Across town in the retirement home built by John, Barnaby stepped through his bathroom door, dragging his leaden leg behind him, staggered over to the laundry basket, and tipped it over. “God, Barnaby!” Audrey snapped, from her seat on the toilet, “can’t you give a woman a little privacy?” “Too old for that, Aud. I just thought of something.” “Well, that’s a novelty,” she said sarcastically, but she seemed uneasy, watching him as he struggled to tip the hamper upside down. Not a simple trick for a crippled puddinghead. But he managed it and, sure enough, the old handgun he’d been looking for all this time clattered out onto the tiled floor. She leapt up off the pot, but she was hobbled by her lacy drawers (Audrey always was one for fancy underthings), so for once he was able to beat her to it simply by falling on top of it. Not sure how he was going to get up again, but he had the gun and it was pointed, however unsteadily, from under his chin, up at her. “Now sit back down there,” he said. “We’re gonna have a little talk about that rewrote will.” She plopped back in place looking a bit deflated as he pushed up onto his elbows and knees, waving the gun more or less in her direction and reminding her that he was a mite shaky so she shouldn’t get adventurous. “I thought I’d moved it from there,” she sighed, staring at all the dirty laundry scattered across the floor. “I must have forgotten.” Using the tub and lavatory, he was able to haul himself to his feet, but not without the gun going off, sending a bullet ricocheting out of the washbasin, off the medicine cabinet mirror, and into the ceiling, and provoking a squawk from Audrey, who jumped a foot off the stool, then snapped: “You damned fool! You want to kill somebody? You can’t undo what’s already been done!” In some remote subdivision of his devastated brain he knew that was true, but in the front war-room lobes behind his eyes, from which heavily fortified enclosure he was organizing this do-or-die operation, there remained a stubborn hope for victory. “We can try,” he said heroically, and accidentally fired off a shot through the window. Audrey winced and ducked but stoically kept her seat. “You’re a crazy old buzzard who ought to be locked up,” she said.
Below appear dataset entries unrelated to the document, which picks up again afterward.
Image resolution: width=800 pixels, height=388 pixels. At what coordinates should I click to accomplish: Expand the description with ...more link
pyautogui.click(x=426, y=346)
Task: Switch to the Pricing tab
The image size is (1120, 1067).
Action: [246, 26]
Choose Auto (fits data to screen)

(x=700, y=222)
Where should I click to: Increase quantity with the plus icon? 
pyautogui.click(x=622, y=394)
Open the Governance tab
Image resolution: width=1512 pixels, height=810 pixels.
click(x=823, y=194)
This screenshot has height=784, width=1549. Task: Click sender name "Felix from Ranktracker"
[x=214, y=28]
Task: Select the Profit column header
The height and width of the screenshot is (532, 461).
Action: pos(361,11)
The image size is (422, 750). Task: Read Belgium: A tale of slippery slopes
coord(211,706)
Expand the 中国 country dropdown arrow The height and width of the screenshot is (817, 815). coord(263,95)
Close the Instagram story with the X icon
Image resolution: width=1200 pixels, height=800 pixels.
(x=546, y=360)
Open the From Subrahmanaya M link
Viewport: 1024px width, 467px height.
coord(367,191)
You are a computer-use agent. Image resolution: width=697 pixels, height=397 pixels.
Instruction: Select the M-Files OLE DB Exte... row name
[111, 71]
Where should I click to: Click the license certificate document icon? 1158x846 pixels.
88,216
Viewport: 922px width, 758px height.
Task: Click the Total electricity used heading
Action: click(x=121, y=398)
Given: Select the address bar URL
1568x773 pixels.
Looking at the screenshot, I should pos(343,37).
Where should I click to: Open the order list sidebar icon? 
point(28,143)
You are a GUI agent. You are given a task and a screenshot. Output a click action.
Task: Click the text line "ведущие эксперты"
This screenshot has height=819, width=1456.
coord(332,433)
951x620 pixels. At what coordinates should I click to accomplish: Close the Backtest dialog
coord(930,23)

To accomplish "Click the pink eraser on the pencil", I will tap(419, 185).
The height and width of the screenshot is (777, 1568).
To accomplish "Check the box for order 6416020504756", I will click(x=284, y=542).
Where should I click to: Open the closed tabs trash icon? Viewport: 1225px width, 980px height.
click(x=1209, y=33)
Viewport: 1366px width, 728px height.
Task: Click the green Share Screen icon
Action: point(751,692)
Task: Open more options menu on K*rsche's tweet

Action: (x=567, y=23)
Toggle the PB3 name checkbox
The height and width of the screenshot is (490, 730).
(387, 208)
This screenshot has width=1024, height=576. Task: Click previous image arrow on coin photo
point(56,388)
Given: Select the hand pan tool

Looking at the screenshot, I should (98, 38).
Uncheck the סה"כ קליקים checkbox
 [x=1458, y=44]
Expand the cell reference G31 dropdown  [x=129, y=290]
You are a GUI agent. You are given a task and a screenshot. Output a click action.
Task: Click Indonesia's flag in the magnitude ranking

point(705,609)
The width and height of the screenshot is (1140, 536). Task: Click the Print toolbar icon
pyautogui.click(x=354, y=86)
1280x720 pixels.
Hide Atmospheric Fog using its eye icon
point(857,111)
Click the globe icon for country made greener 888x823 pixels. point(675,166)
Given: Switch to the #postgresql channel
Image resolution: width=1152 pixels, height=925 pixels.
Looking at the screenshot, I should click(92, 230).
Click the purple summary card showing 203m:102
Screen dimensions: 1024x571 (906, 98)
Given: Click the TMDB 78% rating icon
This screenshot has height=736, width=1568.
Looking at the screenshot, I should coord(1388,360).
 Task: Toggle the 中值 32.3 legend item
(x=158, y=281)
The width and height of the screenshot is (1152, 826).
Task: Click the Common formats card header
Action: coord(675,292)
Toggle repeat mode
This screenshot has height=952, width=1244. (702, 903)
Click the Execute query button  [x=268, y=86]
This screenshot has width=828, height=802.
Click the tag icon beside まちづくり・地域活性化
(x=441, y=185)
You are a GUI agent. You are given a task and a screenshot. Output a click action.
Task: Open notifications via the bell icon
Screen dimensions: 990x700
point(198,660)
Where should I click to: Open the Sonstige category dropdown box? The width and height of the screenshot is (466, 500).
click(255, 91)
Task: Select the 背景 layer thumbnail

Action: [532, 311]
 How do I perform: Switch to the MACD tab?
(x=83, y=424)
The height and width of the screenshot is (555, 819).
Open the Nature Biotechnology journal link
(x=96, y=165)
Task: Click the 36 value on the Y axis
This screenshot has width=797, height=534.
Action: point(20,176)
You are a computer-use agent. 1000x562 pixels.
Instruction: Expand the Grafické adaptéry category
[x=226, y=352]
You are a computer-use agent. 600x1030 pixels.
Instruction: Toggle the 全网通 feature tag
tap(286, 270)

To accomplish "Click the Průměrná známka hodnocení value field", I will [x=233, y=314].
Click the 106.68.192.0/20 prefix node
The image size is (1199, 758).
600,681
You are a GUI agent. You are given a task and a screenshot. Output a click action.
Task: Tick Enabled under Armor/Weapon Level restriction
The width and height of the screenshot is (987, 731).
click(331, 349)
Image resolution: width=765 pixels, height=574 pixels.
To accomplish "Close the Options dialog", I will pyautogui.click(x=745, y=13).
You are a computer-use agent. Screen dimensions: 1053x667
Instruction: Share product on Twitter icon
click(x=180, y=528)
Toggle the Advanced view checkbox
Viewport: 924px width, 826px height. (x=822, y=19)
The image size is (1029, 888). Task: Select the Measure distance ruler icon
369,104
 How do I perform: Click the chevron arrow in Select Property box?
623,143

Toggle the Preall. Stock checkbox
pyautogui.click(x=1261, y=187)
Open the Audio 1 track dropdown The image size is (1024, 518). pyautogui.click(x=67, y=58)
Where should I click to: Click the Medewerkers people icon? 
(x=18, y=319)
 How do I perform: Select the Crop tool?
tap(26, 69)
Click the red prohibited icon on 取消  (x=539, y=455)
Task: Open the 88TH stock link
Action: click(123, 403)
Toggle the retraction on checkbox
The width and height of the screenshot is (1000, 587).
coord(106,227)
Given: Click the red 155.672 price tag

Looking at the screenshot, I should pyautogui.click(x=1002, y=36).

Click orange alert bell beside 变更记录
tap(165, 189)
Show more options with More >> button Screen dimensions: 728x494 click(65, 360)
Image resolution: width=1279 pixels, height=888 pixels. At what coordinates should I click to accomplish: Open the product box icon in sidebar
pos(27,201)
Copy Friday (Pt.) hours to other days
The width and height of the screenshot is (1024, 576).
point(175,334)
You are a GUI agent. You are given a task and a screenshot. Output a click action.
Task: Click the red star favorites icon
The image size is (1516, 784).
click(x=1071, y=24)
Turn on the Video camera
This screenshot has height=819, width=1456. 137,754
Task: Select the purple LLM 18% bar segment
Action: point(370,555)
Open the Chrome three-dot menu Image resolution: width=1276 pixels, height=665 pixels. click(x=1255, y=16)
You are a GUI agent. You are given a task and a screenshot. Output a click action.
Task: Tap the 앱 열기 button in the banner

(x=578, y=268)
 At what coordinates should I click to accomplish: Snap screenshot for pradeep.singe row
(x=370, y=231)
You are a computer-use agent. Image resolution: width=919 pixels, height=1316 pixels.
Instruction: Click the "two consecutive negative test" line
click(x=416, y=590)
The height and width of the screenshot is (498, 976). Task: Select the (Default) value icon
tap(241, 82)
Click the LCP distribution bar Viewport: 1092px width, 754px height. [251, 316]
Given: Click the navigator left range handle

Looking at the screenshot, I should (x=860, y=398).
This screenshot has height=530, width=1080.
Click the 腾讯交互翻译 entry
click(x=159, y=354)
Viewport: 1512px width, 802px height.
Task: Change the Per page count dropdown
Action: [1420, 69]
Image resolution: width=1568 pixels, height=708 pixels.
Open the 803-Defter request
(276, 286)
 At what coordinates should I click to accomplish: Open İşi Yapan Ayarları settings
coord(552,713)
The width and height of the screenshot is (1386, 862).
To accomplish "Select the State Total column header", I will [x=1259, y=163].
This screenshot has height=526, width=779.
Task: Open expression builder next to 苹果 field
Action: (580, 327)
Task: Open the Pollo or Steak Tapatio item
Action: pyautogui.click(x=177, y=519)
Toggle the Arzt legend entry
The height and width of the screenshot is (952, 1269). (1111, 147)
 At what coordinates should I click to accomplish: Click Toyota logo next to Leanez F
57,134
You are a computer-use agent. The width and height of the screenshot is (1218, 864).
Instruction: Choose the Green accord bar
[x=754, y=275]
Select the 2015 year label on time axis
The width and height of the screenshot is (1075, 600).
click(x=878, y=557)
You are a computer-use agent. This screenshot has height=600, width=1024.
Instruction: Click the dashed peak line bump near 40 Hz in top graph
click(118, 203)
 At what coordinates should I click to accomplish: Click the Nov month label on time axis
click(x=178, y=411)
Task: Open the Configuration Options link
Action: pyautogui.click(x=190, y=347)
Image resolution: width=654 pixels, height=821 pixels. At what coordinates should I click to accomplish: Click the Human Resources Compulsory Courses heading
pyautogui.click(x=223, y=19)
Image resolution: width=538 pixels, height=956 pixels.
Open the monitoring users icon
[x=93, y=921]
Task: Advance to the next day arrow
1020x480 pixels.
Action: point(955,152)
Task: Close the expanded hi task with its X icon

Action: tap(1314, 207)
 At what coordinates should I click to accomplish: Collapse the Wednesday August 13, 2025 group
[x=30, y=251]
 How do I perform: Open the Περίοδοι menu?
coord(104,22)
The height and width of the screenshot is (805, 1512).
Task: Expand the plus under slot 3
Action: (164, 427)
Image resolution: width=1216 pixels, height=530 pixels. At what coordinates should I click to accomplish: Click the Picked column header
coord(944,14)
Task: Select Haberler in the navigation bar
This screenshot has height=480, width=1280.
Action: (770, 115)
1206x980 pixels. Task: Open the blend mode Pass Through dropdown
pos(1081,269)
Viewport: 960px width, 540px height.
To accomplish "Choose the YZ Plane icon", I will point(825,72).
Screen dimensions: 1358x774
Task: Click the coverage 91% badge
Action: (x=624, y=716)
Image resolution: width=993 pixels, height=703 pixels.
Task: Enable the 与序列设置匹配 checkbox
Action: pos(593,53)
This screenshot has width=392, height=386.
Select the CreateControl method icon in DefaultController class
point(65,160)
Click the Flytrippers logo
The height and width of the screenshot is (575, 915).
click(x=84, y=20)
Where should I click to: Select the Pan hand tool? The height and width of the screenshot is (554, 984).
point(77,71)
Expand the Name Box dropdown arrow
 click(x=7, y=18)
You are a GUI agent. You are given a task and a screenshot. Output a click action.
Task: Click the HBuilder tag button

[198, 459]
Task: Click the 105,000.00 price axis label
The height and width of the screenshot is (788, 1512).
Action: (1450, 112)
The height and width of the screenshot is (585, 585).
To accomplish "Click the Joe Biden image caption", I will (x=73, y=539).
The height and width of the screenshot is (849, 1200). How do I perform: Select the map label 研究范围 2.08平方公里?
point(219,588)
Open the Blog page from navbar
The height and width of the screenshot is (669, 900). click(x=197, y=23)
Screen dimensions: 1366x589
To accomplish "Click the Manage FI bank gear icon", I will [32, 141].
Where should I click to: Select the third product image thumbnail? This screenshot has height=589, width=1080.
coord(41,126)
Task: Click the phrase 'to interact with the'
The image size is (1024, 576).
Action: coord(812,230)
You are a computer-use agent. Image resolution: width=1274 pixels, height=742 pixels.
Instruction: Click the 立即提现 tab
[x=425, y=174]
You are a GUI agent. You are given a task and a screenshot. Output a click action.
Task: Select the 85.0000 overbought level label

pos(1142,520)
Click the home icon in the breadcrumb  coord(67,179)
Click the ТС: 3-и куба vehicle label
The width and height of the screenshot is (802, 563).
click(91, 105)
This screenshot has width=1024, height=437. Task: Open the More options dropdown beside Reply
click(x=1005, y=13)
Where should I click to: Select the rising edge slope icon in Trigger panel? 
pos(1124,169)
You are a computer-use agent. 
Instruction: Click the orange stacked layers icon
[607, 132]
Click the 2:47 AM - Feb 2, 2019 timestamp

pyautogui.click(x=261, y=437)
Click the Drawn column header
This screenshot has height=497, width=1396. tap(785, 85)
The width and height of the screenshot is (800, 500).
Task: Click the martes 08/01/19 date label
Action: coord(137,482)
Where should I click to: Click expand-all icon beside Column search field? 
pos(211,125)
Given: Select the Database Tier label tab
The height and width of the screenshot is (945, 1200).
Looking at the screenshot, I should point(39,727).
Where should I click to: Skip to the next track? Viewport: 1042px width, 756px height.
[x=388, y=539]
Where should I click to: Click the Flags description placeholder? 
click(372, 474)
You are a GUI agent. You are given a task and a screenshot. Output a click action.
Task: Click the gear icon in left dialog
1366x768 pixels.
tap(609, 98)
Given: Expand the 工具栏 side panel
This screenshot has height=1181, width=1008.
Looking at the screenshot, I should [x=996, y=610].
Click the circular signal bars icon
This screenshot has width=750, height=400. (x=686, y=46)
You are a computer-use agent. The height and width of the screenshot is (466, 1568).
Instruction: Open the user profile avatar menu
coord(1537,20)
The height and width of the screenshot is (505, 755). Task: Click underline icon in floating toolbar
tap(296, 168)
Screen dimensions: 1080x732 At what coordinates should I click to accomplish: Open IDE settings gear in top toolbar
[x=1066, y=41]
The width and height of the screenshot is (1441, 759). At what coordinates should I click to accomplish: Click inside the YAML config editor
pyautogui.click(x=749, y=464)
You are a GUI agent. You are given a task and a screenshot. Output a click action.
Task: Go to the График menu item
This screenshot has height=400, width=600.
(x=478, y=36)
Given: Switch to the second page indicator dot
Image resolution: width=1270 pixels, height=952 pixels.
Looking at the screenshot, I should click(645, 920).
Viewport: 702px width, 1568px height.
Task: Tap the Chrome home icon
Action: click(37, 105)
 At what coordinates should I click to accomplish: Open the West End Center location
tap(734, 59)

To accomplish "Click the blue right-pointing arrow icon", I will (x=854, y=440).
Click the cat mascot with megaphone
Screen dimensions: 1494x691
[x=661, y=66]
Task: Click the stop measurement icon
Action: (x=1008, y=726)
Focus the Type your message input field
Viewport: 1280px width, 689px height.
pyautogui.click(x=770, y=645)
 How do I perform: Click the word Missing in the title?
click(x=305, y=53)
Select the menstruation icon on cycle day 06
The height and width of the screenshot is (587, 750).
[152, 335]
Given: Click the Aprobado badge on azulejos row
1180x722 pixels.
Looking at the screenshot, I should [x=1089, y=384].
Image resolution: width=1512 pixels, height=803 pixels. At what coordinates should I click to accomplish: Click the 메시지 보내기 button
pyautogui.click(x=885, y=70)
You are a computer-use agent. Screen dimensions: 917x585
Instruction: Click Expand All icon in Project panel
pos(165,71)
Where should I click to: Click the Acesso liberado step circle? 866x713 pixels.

She was really boiling. “It’s a good thing John’s running the company, or we’d all be ruined. I’m
glad
I changed that will!” “Why do you favor that coldhearted boy, Aud?” he asked, trading anger for anger. “On account of he reminds you of your old beau?” “Oh brother! Why don’t you stick that peashooter up your backside, lamebrain, and leave us all in peace?” “Hey, tell me, love of my life, I’ve always wondered, did you ever have a tumble with that ruthless whoremonger?” “Well, what can I say, Barn? Mitch was once a handsome man, and he had a charming way with the ladies. Which is more than can be said for present company!” The doorbell rang. “That’s likely the police,” Audrey said, reaching for the toilet paper. “They probably want to know why you’ve been shooting at the neighbors.” The bell rang again and someone banged on the door with his fist. “All right! All right! I’m coming!” he shouted, though he knew that was not what it sounded like to others. Audrey was the only one who understood him now, so it was just as well he hadn’t knocked her off, he might need her to get him out of trouble. He limped out, trying unsuccessfully to holster his weapon in the sock sewn into the armpit of his robe, and as he opened the door, shot the carpet. There was Mitch with a dead wet cigar in his mouth. “Don’t shoot, Sheriff, I’ll marry your daughter!” Mitch said, and took the gun away from him, looked it over skeptically. He glanced past Barnaby’s shoulder and added: “You all right, hon?” She came running over and fell into Mitch’s arms, and he gave her a big hug. “I’ve been so frightened, Mitch!” Mitch backed out with that two-timing woman under his arm, the little silver gun pointed at Barnaby’s kneecaps. The sonuvabitch was stealing his damned wife, right from under his nose, but Barnaby wasn’t surprised, they’d taken everything else. Wouldn’t have been surprised if he’d shot him either. Wished he had. He was really all alone now. Couldn’t even do himself in. He shut down the war room and his daughter came in and closed the door. “Where have you been?” he croaked. “I’ve
needed
you!” He was crying, he couldn’t help it. She put her finger to her lips and shushed him and led him over to his bed to tuck him in. “It’s all right,” she said. “I’m here now.”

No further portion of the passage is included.